The society of fine artists known as the Viennese Secession was founded in 1898, but the Secession building on Vienna’s Naschmarkt continues to host exhibitions of contemporary art even today.

“The time of your art, the art of your freedom”: In shining gold letters the motto of the Viennese Secession adorns the façade of the 1898 exhibition building of this society of artists. In 1897 a group of Viennese artists around Gustav Klimt founded the Secession with the aim of differentiating themselves from the conservative artists’ association of the Künstlerhaus. The founding members also included artists Koloman Moser (1868-1918) and Carl Moll (1861-1945) as well as architects Josef Hoffmann (1870-1956) and Joseph Maria Olbrich (1867-1908). The remarkable Secession building with its cupola of golden leaves was designed by Olbrich.

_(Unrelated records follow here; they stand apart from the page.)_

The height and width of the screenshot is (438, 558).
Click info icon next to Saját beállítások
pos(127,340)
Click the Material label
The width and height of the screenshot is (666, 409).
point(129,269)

The building is in Vienna’s first district directly adjoining the Naschmarkt and in close proximity to the Academy of Fine Arts. The Viennese were initially skeptical. They claimed the Secession building was “a cross between a furnace and a glasshouse”, whilst others nicknamed it the “Assyrian convenience”. There was eventually agreement on the label “Goldenes Krauthappel”, meaning “golden cabbage”. Joseph Maria Olbrich left Vienna and joined the Darmstadt artists’ colony founded in 1899, and the “Hochzeitsturm” or “Wedding Tower” he designed in 1908 remains a symbol of the south Hessian city even today.

Sensitivity for line and surface stylization

During the 1890s artists’ associations sprang up in numerous European cities – in Munich and Berlin, Paris and London – with the aim of breaking away from established traditions. The Viennese Secessionists were bold enough to direct their gaze beyond their national borders. They wanted to present exhibitions of international contemporary art and to make Viennese and Austrian art compatible once again. At the same time, the Secessionists established a new sensitivity for line and surface stylization, also finding an appreciation for calligraphy and ornamentation. It was within this mélange that the Viennese woodcut was able to develop.

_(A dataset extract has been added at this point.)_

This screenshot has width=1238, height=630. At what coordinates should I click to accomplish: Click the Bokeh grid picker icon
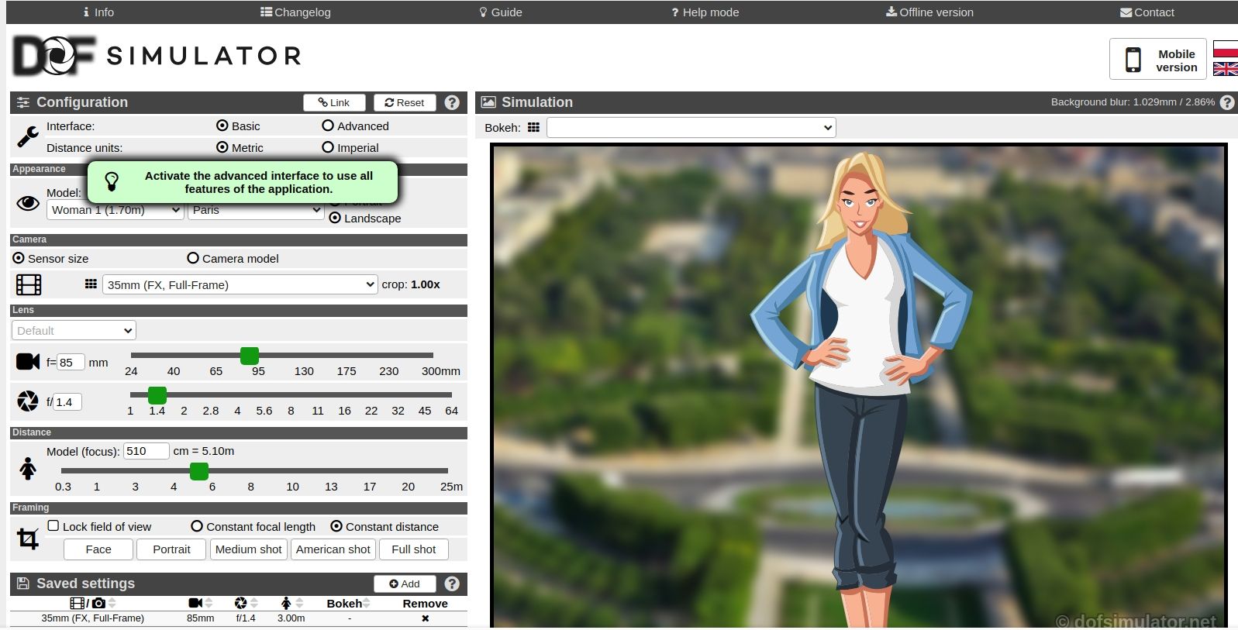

Joseph Maria Olbrich, Poster of the 2nd exhibition of Vienna (detail), 1898. Hessisches Landesmuseum, Darmstadt, Image via wsimag.com

From November 1899 until January 1900 this society of artists hosted its fifth exhibition in the Secession building, comprising only works on paper, including color woodcuts. At the time, this was something very new. The exhibition catalog lauded the woodcut as an “immediate and uniquely purposeful expression of an artistic intent” – a clear valorization of this form of print graphic. The sixth exhibition followed at the beginning of the year 1900 and focused on traditional Japanese art, thus bringing the “Japonism” trend to Vienna. There was a move towards “simplifying the pictorial world and taking it back to the bare essentials”, and this development was not lost on the color woodcut either.

The “Beethoven Exhibition”

Perhaps the most significant and most visited exhibition by the Viennese Secession was its 14th, held in 1902 and known as the “Beethoven Exhibition”. The central exhibit was Max Klinger’s statue of Beethoven, which was being presented for the first time and which is now located in Leipzig’s Museum der bildenden Künste. Especially for the exhibition, Gustav Klimt also painted the famous, 34-meter-long Beethoven Frieze, which marked the beginning of his “golden period”. The color woodcut did not feature in this exhibition, yet it played a key role in the exhibition catalog, which spanned around 100 pages. The small, square volume includes 16 original woodcuts by Secession members. “It was in this epochal exhibition […] that the modern Viennese woodcut was born”, explains the longstanding curator of the Albertina, Marian Bisanz-Prakken.

14th Vienna Secession exhibition 1902 with "Beethoven Frieze" by Gustav Klimt, imaga via secession.at

Gustav Klimt, "Beethoven Frieze", detail, Image via secession.at

It was in the spring of 1904 that the Secession’s 20th exhibition took place. The theme of the show was the presentation of the nude human being in contemporary art. For the first time, the Viennese color woodcut was allocated a room to itself, offering a conceivably heterogeneous compilation with regard to style and the exhibiting artists: Leopold Blauensteiner (1880–1947), Hugo Henneberg (1863–1918), Maximilian Kurzweil (1867–1916), Carl Moll (1861–1945), Emil Orlik, Carl Anton Reichel (1874–1944) and Leopold Stolba (1863–1929). Their works, including Henneberg’s nighttime city scenes and Reichel’s studies of female nudes along with many other positions of the Viennese color woodcut around 1900, are now on display in the “Art for All” exhibition at the Schirn. A significant tool in the dissemination and development of the color woodcut was also the magazine published by the Secession between 1898 and 1903, entitled “Ver Sacrum”, meaning “holy spring”.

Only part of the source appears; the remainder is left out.